Your goal »
Answer these from the passage on Minecraft's Education Edition:
1. What does Microsoft charge for each student who uses Minecraft?
2. How many teachers has Microsoft recruited as mentors, and in how many countries?
3. Under MinecraftEdu, how did teachers buy the game?

Source extract »

──────

The Education Edition also has different licensing that makes it, in most cases, more expensive for school districts. It requires schools to be registered on Microsoft’s platform.

Taken together, the changes have some observers wondering whether the company is going to turn Minecraft into a product, with all the ubiquity — and all the fun — of PowerPoint or Office.

‘The scrappy, user-generated Minecraft’

“There’s some danger in having it become more packaged and commercial, losing that energy that was more about this scrappy user-generated Minecraft,” says Ito. In the old days, she explained, teachers bought MinecraftEdu once, with licenses for each machine. Students kept their individual accounts from year to year, and inside and outside school, as they wished.

Now, Microsoft requires that teachers buy licenses for each student who uses Minecraft — $5 per user per year — and to renew them every year. It takes less technical know-how than maintaining a server, but in most cases this is far more expensive than the MinecraftEdu model.

“It’s an equity issue,” says Diane Main, the teacher in San Jose.

Microsoft’s Rami responds that Minecraft is a great value compared with other ed-tech products. There are bulk discounts, and the company is exploring need-based discounting as well.

On Minecraft Education’s official message boards, there are complaints about the new sales model: “As an educator I look at this and I see opportunity,” one teacher wrote. “Microsoft looked at it and said: ‘How can I make a better profit.’ ”

Rami says the company is trying its best to listen to all the feedback. Microsoft has recruited 60 of the most enthusiastic Minecraft teachers, in 20 countries, to serve as “mentors.” They “inform our work by giving us feedback and keep us honest and grounded to the work that teachers actually do in the classroom.” Main and Isaacs are both mentors.

Mentors help bring other teachers on board with Education Edition and provide suggestions for new features.

“It’s a two-way pipeline of feedback,” Main says. This is a voluntary position, but there’s also the potential to earn money by leading professional-development sessions.

In the process of cultivating this community, Microsoft has converted potential critics into supporters.

──────

Dataset extract »
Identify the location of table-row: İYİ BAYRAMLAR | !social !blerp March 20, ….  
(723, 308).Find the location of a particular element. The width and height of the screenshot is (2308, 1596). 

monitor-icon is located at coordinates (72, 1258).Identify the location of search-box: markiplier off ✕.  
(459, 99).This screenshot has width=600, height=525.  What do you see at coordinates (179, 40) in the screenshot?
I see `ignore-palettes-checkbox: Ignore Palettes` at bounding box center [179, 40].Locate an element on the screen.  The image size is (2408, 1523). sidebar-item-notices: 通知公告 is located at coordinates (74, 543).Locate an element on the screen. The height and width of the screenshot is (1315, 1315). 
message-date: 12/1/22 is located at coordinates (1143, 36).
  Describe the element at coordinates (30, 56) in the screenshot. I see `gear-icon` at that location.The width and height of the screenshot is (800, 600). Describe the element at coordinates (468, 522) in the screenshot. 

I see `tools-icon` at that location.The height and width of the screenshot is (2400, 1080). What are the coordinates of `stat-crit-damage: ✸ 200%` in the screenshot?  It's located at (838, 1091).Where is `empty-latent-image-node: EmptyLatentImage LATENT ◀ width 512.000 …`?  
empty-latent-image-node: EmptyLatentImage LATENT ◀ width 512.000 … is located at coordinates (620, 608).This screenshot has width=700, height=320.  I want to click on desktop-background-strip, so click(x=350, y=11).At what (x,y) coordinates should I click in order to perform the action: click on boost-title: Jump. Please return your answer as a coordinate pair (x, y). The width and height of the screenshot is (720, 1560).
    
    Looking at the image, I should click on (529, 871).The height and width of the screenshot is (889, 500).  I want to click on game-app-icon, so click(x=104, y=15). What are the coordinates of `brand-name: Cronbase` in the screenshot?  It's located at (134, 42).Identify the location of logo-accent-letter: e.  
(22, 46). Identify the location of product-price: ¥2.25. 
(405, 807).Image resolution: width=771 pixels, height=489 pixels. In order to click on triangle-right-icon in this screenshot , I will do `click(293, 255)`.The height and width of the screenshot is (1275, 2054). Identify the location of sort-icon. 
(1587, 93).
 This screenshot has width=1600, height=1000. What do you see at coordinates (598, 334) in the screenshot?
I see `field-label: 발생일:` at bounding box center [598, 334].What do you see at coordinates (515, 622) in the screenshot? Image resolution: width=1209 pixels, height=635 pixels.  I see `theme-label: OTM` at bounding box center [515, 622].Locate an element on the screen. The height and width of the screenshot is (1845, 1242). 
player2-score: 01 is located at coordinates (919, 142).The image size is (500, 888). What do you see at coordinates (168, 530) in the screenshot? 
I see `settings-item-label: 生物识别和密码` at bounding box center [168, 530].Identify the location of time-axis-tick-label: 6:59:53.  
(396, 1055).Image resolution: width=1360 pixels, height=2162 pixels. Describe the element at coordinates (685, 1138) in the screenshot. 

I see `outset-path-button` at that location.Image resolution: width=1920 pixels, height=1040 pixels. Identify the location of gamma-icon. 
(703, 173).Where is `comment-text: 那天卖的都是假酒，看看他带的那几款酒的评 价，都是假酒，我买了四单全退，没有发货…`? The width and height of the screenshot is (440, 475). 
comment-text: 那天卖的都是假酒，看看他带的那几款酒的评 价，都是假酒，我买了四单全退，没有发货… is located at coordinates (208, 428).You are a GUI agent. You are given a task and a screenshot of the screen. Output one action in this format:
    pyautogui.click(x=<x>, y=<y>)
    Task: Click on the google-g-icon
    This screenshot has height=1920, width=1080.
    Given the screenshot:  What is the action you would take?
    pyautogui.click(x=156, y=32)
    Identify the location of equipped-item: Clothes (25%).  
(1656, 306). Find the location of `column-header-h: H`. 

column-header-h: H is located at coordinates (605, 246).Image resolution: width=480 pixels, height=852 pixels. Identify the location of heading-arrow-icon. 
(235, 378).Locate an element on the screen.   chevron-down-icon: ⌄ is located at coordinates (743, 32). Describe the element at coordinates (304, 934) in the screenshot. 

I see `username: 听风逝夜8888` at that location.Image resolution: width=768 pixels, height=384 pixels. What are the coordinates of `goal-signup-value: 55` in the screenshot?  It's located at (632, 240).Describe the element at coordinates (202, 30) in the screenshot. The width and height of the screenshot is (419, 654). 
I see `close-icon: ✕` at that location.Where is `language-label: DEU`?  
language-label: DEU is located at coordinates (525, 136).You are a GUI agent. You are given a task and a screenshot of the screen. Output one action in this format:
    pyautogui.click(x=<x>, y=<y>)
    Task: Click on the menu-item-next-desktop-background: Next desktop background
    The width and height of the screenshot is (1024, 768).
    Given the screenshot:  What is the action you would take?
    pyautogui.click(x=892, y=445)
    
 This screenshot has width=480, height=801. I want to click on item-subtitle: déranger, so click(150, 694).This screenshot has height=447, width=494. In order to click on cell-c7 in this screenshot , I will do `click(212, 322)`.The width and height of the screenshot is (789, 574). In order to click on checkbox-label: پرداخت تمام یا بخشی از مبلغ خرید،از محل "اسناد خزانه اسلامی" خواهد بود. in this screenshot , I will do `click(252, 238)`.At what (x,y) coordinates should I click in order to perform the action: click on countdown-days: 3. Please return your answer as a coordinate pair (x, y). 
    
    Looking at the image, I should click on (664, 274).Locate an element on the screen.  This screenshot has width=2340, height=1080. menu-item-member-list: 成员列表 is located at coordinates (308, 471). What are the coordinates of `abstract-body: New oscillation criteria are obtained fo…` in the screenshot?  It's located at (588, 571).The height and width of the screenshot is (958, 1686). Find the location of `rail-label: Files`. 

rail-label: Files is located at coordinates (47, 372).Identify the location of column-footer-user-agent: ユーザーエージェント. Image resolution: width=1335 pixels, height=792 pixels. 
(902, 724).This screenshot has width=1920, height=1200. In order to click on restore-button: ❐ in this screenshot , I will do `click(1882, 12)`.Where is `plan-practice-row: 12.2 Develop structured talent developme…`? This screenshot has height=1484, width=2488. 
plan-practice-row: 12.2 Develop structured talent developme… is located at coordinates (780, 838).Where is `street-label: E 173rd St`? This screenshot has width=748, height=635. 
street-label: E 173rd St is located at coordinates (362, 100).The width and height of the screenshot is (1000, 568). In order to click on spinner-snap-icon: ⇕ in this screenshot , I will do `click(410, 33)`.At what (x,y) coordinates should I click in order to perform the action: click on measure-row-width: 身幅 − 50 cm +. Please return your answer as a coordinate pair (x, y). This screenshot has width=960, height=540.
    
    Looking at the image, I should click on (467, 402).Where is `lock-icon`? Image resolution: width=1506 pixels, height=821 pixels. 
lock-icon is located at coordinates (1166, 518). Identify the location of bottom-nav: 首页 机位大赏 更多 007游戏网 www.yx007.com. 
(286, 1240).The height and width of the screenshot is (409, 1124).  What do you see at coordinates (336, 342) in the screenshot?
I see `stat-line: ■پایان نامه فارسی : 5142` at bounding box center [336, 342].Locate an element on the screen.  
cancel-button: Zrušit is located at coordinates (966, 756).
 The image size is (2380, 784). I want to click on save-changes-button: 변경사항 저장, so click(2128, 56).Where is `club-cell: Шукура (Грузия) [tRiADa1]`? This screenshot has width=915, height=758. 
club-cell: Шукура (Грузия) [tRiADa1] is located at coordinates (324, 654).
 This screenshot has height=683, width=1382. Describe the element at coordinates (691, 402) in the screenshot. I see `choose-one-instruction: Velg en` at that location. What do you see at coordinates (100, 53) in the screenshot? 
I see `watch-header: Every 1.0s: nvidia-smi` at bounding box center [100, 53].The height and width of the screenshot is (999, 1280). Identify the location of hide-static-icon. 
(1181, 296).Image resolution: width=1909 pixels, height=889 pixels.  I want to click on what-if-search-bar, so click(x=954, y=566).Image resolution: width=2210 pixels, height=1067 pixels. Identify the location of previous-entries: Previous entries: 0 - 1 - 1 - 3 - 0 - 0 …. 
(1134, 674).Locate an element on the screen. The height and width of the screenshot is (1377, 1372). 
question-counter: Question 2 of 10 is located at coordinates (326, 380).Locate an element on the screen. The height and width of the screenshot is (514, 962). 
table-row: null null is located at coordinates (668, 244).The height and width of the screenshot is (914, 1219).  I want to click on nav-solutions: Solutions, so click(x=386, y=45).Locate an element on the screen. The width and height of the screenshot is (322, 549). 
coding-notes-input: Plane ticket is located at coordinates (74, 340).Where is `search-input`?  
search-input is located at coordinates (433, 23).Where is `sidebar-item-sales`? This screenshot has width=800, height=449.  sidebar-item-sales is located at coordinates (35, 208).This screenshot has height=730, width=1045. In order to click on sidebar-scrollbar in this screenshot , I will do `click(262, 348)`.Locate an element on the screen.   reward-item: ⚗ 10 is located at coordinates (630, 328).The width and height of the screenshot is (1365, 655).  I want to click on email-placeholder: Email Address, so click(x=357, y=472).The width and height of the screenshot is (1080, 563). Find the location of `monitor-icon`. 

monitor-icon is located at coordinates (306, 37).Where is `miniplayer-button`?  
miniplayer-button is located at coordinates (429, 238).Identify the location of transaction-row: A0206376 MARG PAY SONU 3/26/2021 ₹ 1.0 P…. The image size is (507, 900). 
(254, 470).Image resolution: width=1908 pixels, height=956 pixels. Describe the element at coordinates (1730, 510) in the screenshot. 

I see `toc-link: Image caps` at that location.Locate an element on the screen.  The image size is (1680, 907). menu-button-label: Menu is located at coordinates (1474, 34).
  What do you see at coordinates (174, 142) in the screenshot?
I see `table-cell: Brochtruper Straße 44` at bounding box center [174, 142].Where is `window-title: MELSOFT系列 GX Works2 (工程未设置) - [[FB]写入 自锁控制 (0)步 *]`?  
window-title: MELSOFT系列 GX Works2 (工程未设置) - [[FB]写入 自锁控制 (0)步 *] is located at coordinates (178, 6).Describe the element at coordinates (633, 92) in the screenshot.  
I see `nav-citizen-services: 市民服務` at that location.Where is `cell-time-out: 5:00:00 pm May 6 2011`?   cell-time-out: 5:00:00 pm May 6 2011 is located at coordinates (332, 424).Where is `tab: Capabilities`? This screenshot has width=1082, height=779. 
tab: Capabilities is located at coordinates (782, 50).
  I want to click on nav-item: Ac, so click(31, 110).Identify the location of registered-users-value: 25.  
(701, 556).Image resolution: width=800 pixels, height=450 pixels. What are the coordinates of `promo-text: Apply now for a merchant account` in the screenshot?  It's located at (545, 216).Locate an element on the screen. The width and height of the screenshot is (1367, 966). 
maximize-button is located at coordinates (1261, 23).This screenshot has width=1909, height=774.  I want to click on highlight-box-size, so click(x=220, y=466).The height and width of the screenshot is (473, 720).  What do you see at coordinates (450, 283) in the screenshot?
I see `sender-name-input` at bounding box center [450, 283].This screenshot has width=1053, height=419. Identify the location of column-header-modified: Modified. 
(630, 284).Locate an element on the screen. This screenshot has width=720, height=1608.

──────

Output of the task »
1. $5 per user per year, and the licenses must be renewed every year.
2. 60 teachers, in 20 countries.
3. They bought it once, with licenses for each machine.